Phase 1: Discovery Interview

Do NOT write any code or make any design decisions during this phase. Your only job is to understand the feature deeply enough to make excellent design decisions later.

Ask these questions in conversation, adapting based on answers. Don't dump them all at once; have a natural dialogue. ask the user directly to clarify what you cannot infer.

Purpose & Context

  • What is this feature for? What problem does it solve?
  • Who specifically will use it? (Not "users"; be specific: role, context, frequency)
  • What does success look like? How will you know this feature is working?
  • What's the user's state of mind when they reach this feature? (Rushed? Exploring? Anxious? Focused?)

Content & Data

  • What content or data does this feature display or collect?
  • What are the realistic ranges? (Minimum, typical, maximum, e.g., 0 items, 5 items, 500 items)
  • What are the edge cases? (Empty state, error state, first-time use, power user)
  • Is any content dynamic? What changes and how often?

Design Goals

  • What's the single most important thing a user should do or understand here?
  • What should this feel like? (Fast/efficient? Calm/trustworthy? Fun/playful? Premium/refined?)
  • Are there existing patterns in the product this should be consistent with?
  • Are there specific examples (inside or outside the product) that capture what you're going for?

Constraints

  • Are there technical constraints? (Framework, performance budget, browser support)
  • Are there content constraints? (Localization, dynamic text length, user-generated content)
  • Mobile/responsive requirements?
  • Accessibility requirements beyond WCAG AA?

Anti-Goals

  • What should this NOT be? What would be a wrong direction?
  • What's the biggest risk of getting this wrong?

Phase 2: Design Brief

After the interview, synthesize everything into a structured design brief. Present it to the user for confirmation before considering this skill complete.

Brief Structure

1. Feature Summary (2-3 sentences) What this is, who it's for, what it needs to accomplish.

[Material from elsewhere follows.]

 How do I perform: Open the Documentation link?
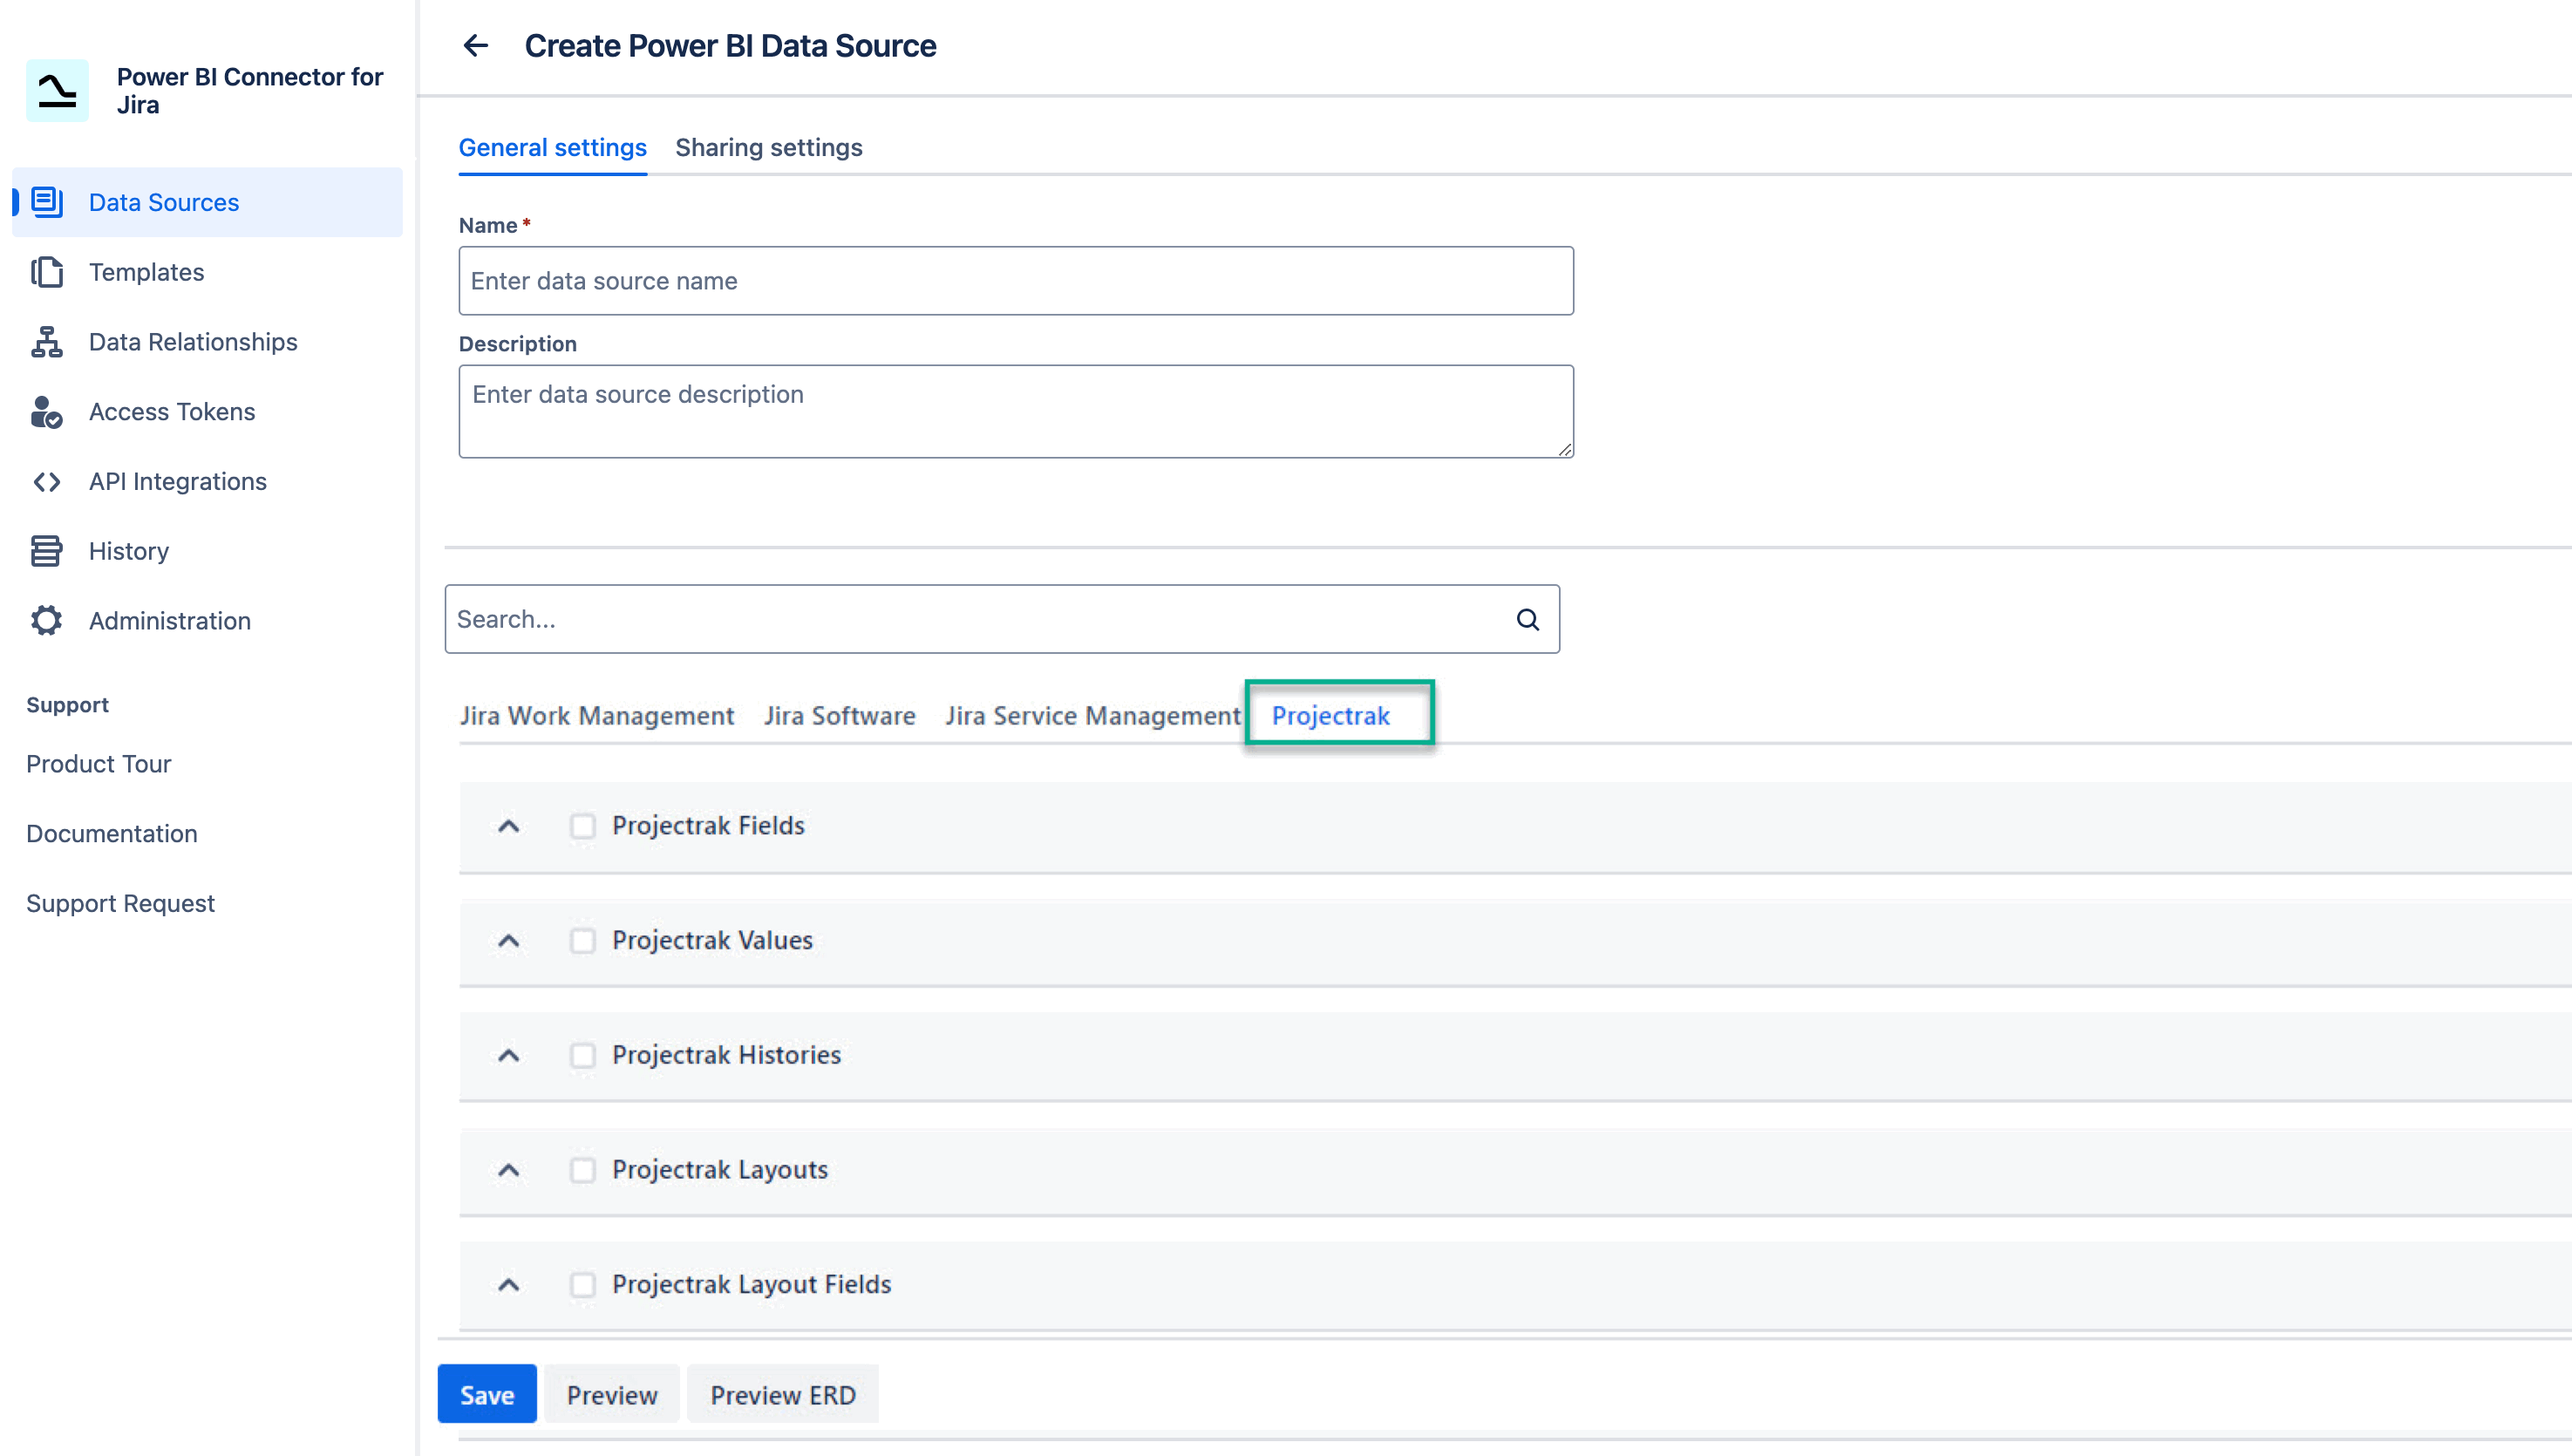pyautogui.click(x=112, y=833)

2. Primary User Action The single most important thing a user should do or understand here.

3. Design Direction How this should feel. What aesthetic approach fits. Reference the project's design context from .impeccable.md and explain how this feature should express it.

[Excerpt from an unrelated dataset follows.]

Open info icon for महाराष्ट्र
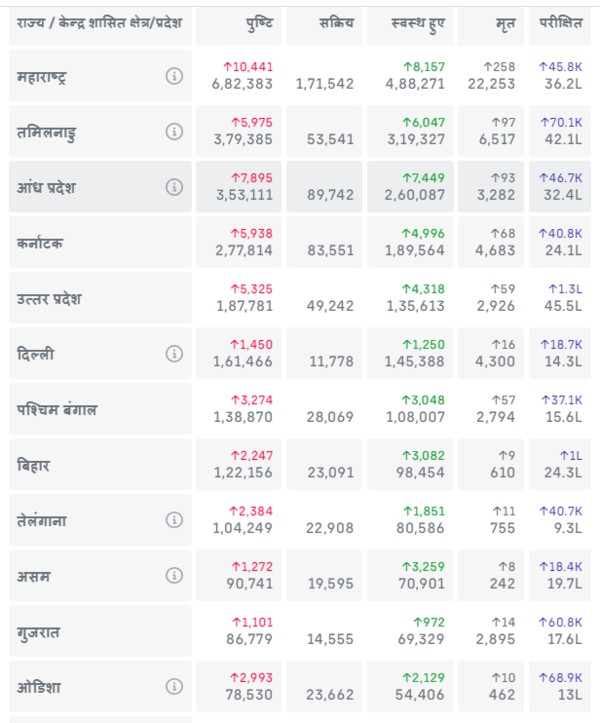The image size is (600, 723). [174, 76]
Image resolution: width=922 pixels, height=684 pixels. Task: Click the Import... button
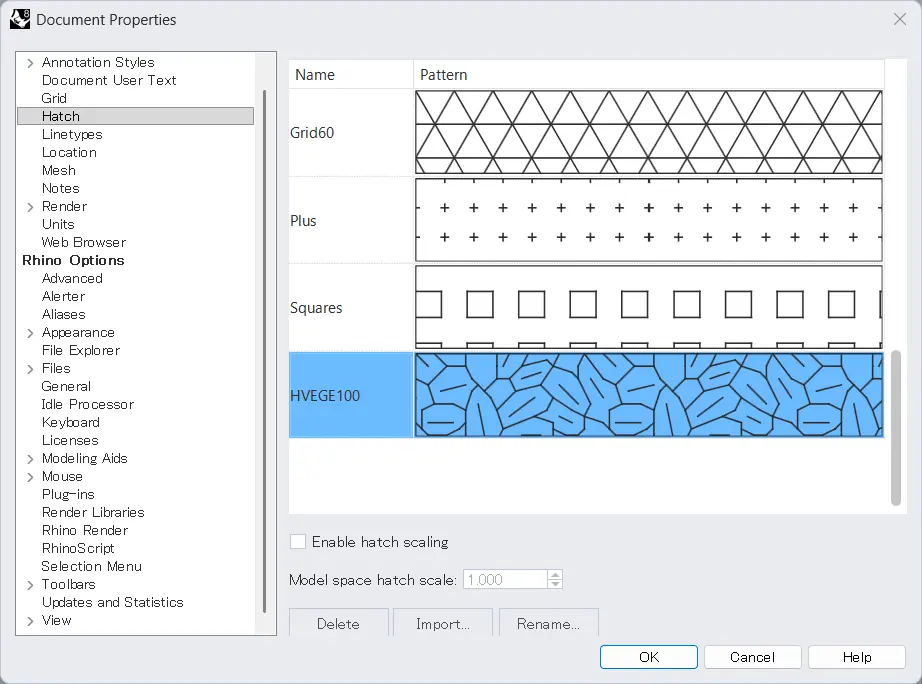pos(443,624)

4. Layout Strategy High-level spatial approach: what gets emphasis, what's secondary, how information flows. Describe the visual hierarchy and rhythm, not specific CSS.

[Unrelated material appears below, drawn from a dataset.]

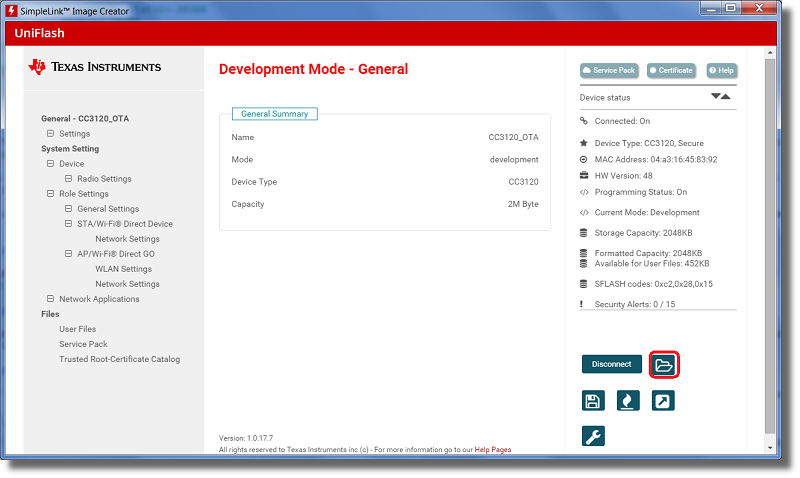Collapse the Role Settings tree node

pyautogui.click(x=50, y=194)
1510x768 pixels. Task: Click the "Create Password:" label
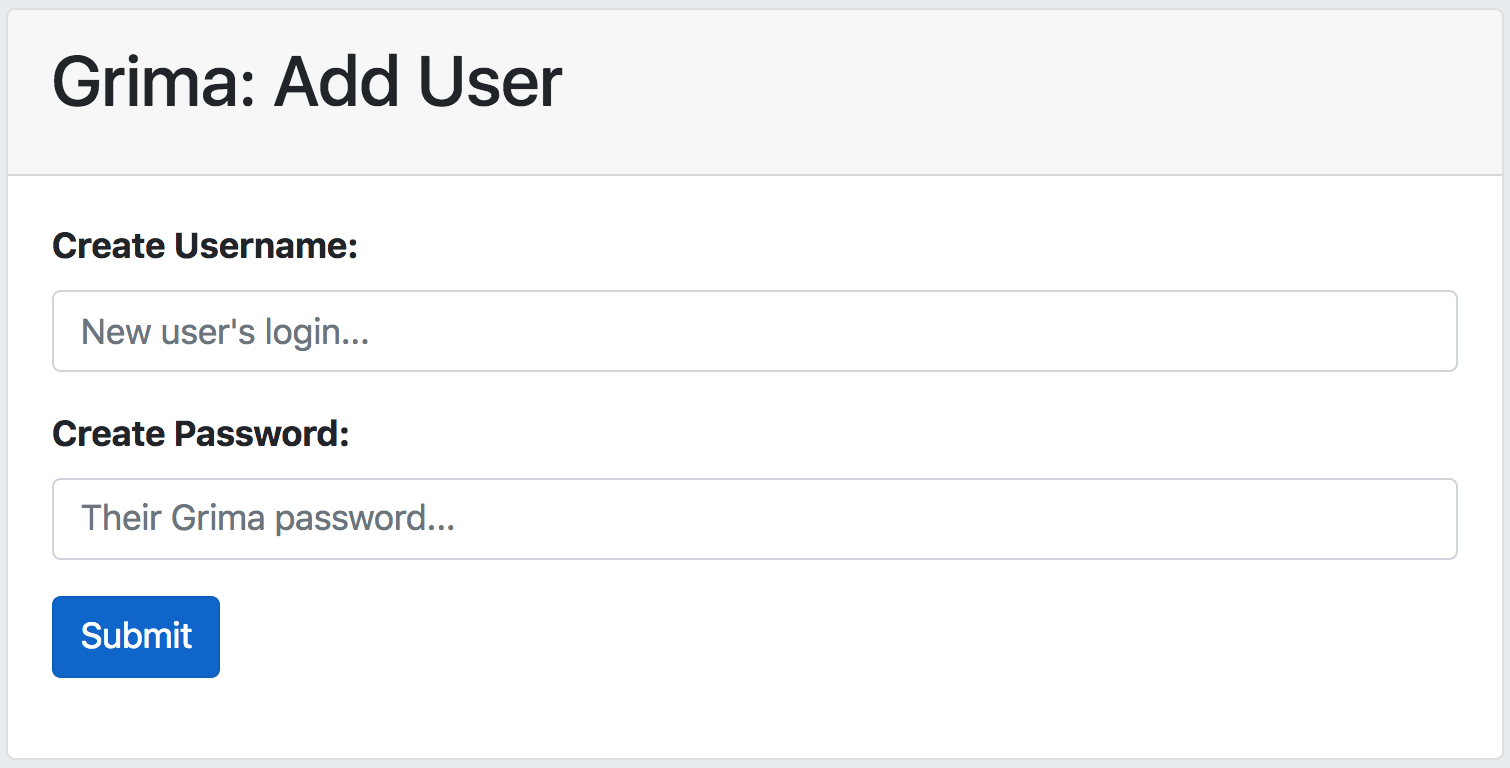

5. Key States List every state the feature needs: default, empty, loading, error, success, edge cases. For each, note what the user needs to see and feel.

6. Interaction Model How users interact with this feature. What happens on click, hover, scroll? What feedback do they get? What's the flow from entry to completion?

7. Content Requirements What copy, labels, empty state messages, error messages, and microcopy are needed. Note any dynamic content and its realistic ranges.

8. Recommended References Based on the brief, list which impeccable reference files would be most valuable during implementation (e.g., spatial-design.md for complex layouts, motion-design.md for animated features, interaction-design.md for form-heavy features).

9. Open Questions Anything unresolved that the implementer should resolve during build.


ask the user directly to clarify what you cannot infer. Get explicit confirmation of the brief before finishing. If the user disagrees with any part, revisit the relevant discovery questions.

Once confirmed, the brief is complete. The user can now hand it to /impeccable, or use it to guide any other implementation approach. (If the user wants the full discovery-then-build flow in one step, they should use /impeccable craft instead, which runs this skill internally.)